Esse é o quadro, traçado em suas grandes linhas, pela revista The Economist, edição de 4 de junho de 2016 (matéria publicada na íntegra no site do Palavra Aberta). Na realidade, não parece poupar nada, incluindo as mídias sociais e países da Europa como a Alemanha, também presidida pelo espírito liberal. Há um sentimento de medo no ar e, com ele, de intolerância para com a liberdade, acusada, muitas vezes, de ser responsável por problemas contemporâneos como a pornografia, infantil inclusive; a violência contra a mulher; a excitação à violência e a discriminação. Ficam as questões: esses anacronismos desaparecerão se houver restrições à liberdade ou precisam da liberdade para serem discutidos, enfrentados e superados? É evidente que quanto mais a sociedade for aberta, mais fácil será lidar com os problemas e contorná-los.

Mas há uma outra questão que diz respeito especificamente ao Brasil. Como ficará a liberdade no País nesse ambiente adverso? O Brasil é um país onde a liberdade de expressão, como nos Estados Unidos, é assegurada pela Constituição. É cláusula pétrea e tem funcionado como oxigênio da democracia desde 1988. Tem resistido às adversidades. Desde as sucessivas denúncias de corrupção à violência que grassa no País, atingido a todos, desde as crises políticas às manifestações da cidadania, envolvendo as diferentes colorações políticas. Nada se ajusta mais à construção de uma democracia de massas do que a liberdade de expressão e de imprensa. Daí, a necessidade de resistir, de aprofundá-la, de fazer valer a Carta Magna.

O que aconteceria se não existisse o discurso que se alinha com o compromisso de “respeitar as diferenças”, que prega “tolerância”, “diálogo”, “cuidado com o outro”, “direito das minorias”…? Favoreceríamos ao ódio, a intolerância, a ausência de respeito à liberdade de escolha do outro. Seria a volta da ditadura, da censura… Um retrocesso inadmissível. Nada no Brasil dos dias atuais aponta nessa direção. Mas não podemos esquecer que a luta pela liberdade de expressão e de imprensa é diária. Uma construção sem fim, mesmo quando há garantia da Constituição e toda uma geração que cresceu e se acostumou com a liberdade como sendo algo tão natural como o ar que se respira.

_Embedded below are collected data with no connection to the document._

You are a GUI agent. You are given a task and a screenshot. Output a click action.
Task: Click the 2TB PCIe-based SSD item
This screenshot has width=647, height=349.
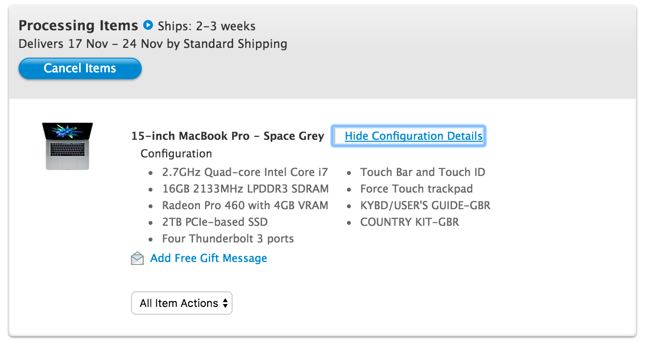point(215,222)
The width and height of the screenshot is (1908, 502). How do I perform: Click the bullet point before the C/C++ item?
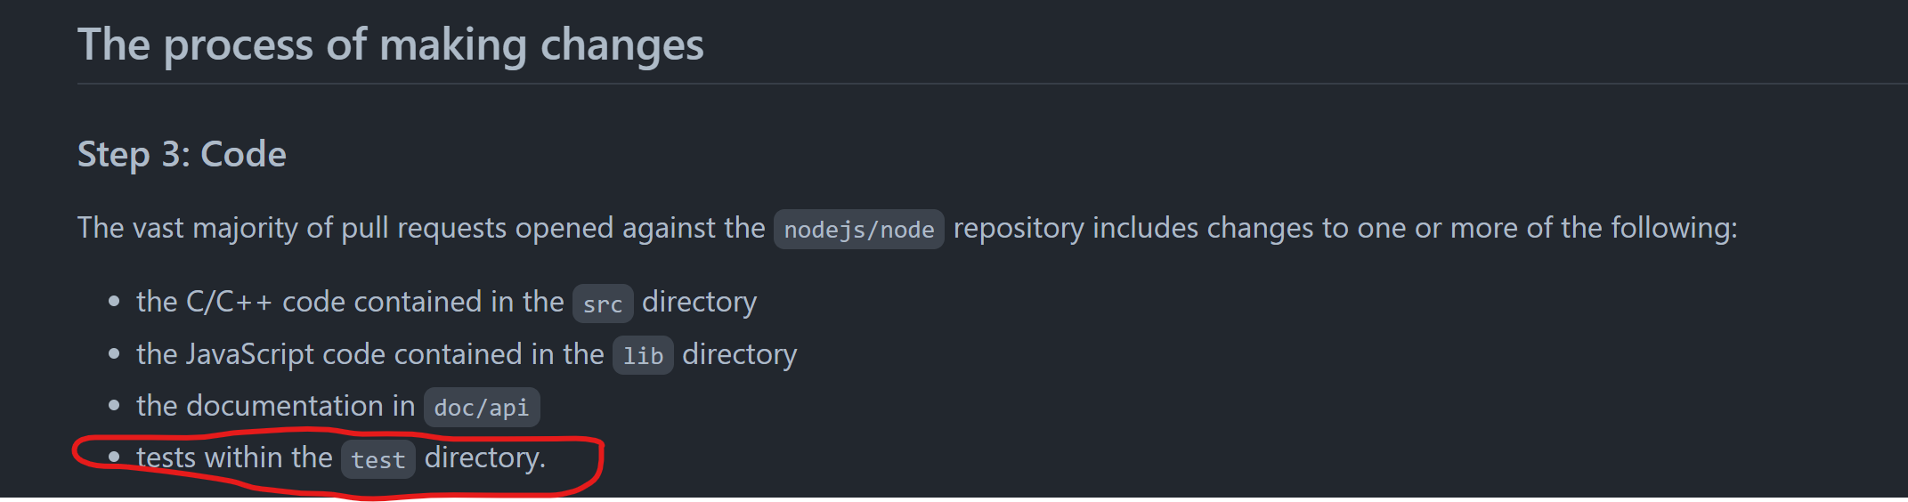coord(114,302)
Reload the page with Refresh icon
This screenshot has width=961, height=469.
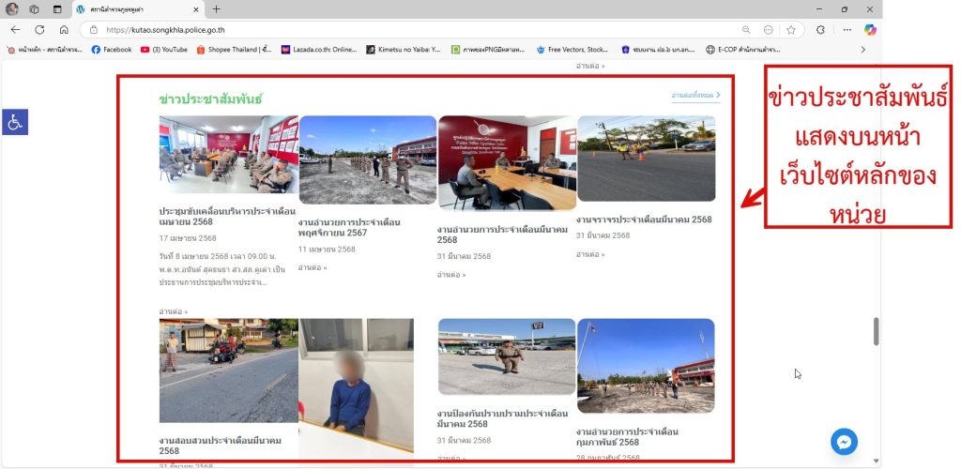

Continuemos, pois, cultivando as liberdades públicas. A democracia promete participação na construção coletiva de um mundo mais justo, mais livre, mais humanizado e de igualdade de oportunidades. Tem sido assim. A construção é um processo que pode ser lento e conflitante, mas avança. Sem liberdade, seria um retrocesso. E nos atrasamos por causa dos frequentes retrocessos. Basta verificar a história. Fomos obrigados a recomeçar várias vezes.

As tendências apontadas pela prestigiosa The Economist são conjunturais. A liberdade de expressão tende a se afirmar no curso do tempo. Nesse sentido, apesar de todas as dificuldades, o Brasil tem caminhado na mesma via da história. Tem graves problemas, mas tem procurado resolvê-los sem prejuízo da liberdade. Olha para frente e com isso, está criando uma cultura de liberdade.